# Safe way to cut an existing gas line?



## the spindoctor (May 18, 2008)

basically i need to eliminate a gas line in my garage, and the way it snakes through and around my foundation i would have to unscrew about 10 different fittings with almost no room to work.   

would it be safe to shut off the gas, drain the lines, wait a bit, then hacksaw through the pipe?  i do'nt want to be one of those people that blows their house up, but if the long way doesnt' work out that's what i'll have to do anyway.   

there are no ball valves before where i'd need to  cut, just the main cutoff outside the house that i HOPE doesn't leak.


----------



## CraigFL (May 18, 2008)

What you want to do is fine but where you cut the line needs to be sealed properly. If it's copper pipe/tubing, it will need to be capped and soldered. You wouln't want someone to accidentally turn the gas on at the shutoff without it being sealed properly.


----------



## the spindoctor (May 18, 2008)

CraigFL said:


> What you want to do is fine but where you cut the line needs to be sealed properly. If it's copper pipe/tubing, it will need to be capped and soldered. You wouln't want someone to accidentally turn the gas on at the shutoff without it being sealed properly.



i just need to cut it so i can easily unscrew a small piece of pipe where i actually have room to get to it.   it's 1/2" steel pipe.  

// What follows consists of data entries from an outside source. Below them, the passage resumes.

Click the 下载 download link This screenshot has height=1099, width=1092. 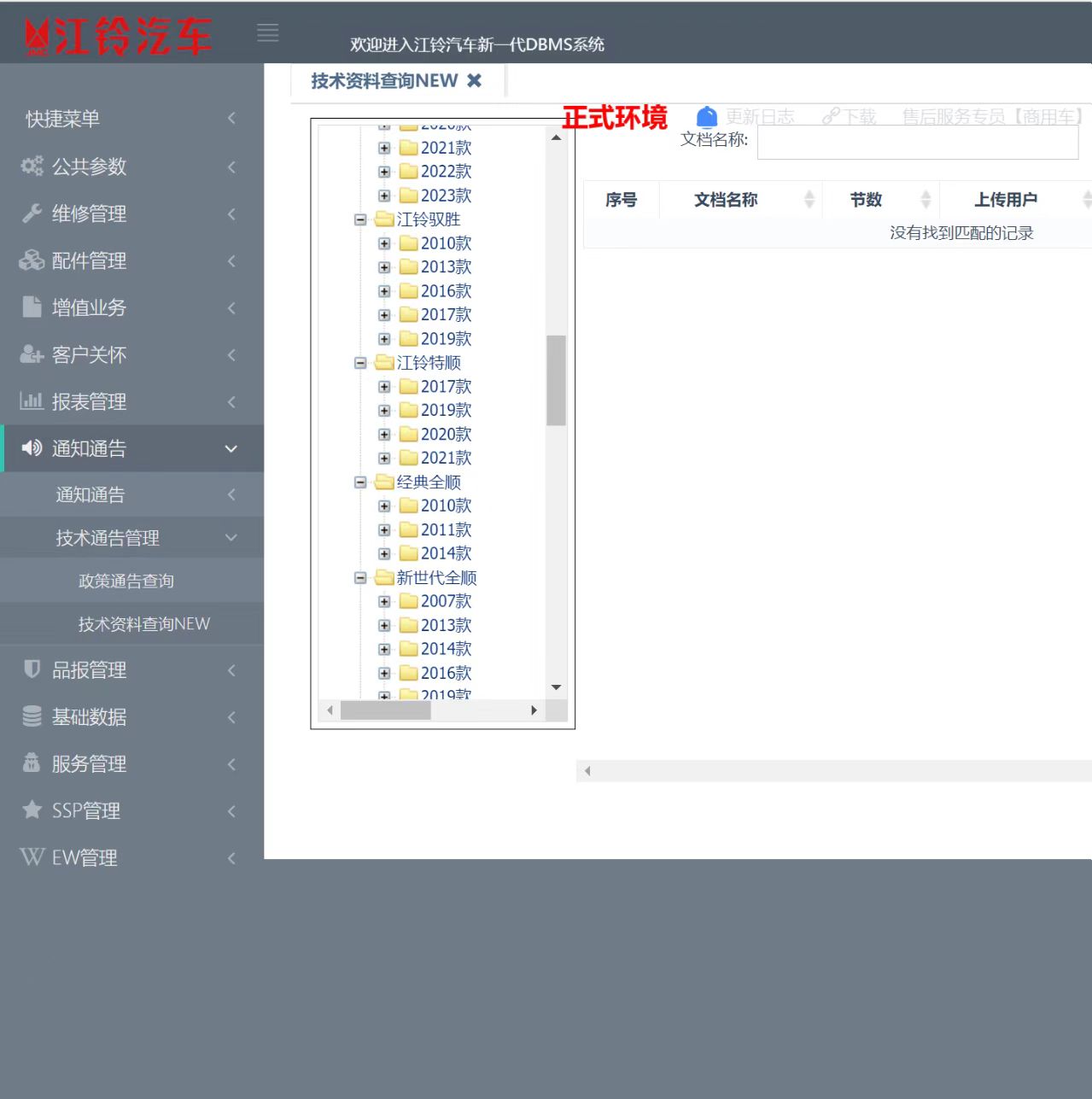[x=850, y=117]
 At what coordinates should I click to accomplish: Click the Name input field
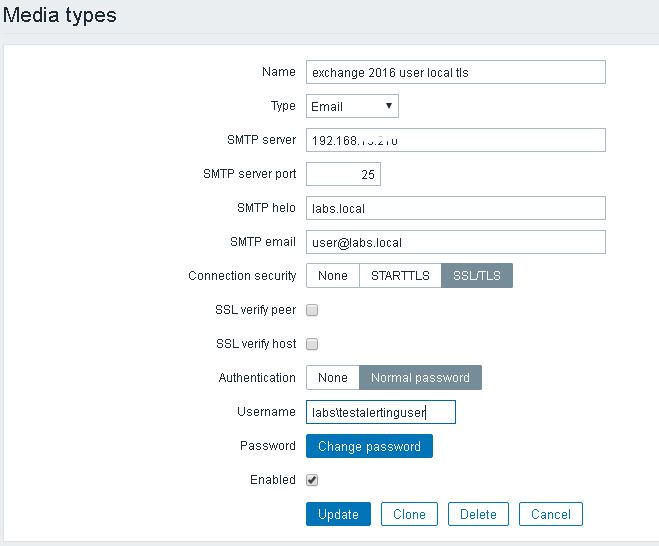[455, 72]
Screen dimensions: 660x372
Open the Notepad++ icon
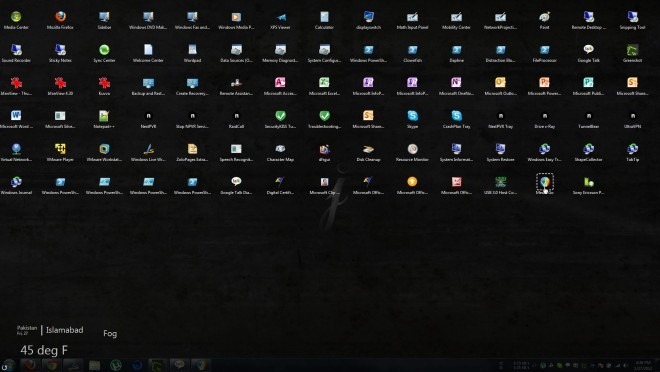click(x=104, y=119)
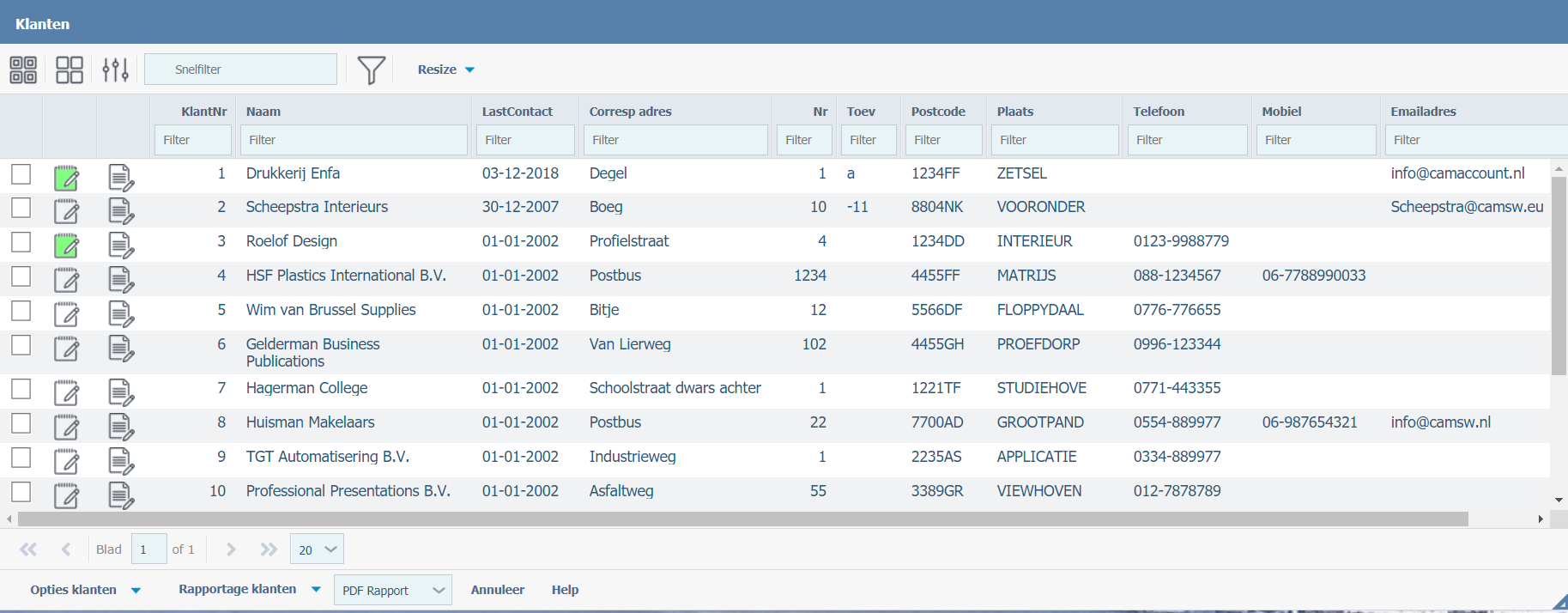The height and width of the screenshot is (613, 1568).
Task: Open document icon for Professional Presentations B.V.
Action: click(x=121, y=495)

easy way:  cut pipe, unscrew 1 small piece of pipe, cap fitting

hard way:  unscrew 10 fittings with no room to work, cap fitting


----------



## hondadrv24 (May 18, 2008)

Sounds like that would work fine, I'd shut off your shut off outside and then wait a while after the pilot lights go out on your appliance that it feeds.


----------



## rachael24 (May 19, 2008)

Howd you make out with this?


----------



## Daryl in Nanoose (May 19, 2008)

I'd use a pipe cutter and not a hacksaw


----------



## the spindoctor (Jun 15, 2008)

rachael24 said:


> Howd you make out with this?



finally got it somewhat finished this morning.  took all of about 30 minutes, and i used that rectorseal stuff, no leaks at all.  i still have a stub sticking out of the wall about 1.5", but to get the rest out would be a big pain and i just don't want to mess with it right now.  i'm opening up an enclosed garage and this is on a side wall away from things, so i'm hoping it doesn't get noticed by the inspector.  i didn't put any plumbing work on my  permit and this was underneath the floor where it couldn't be seen until after i started.


----------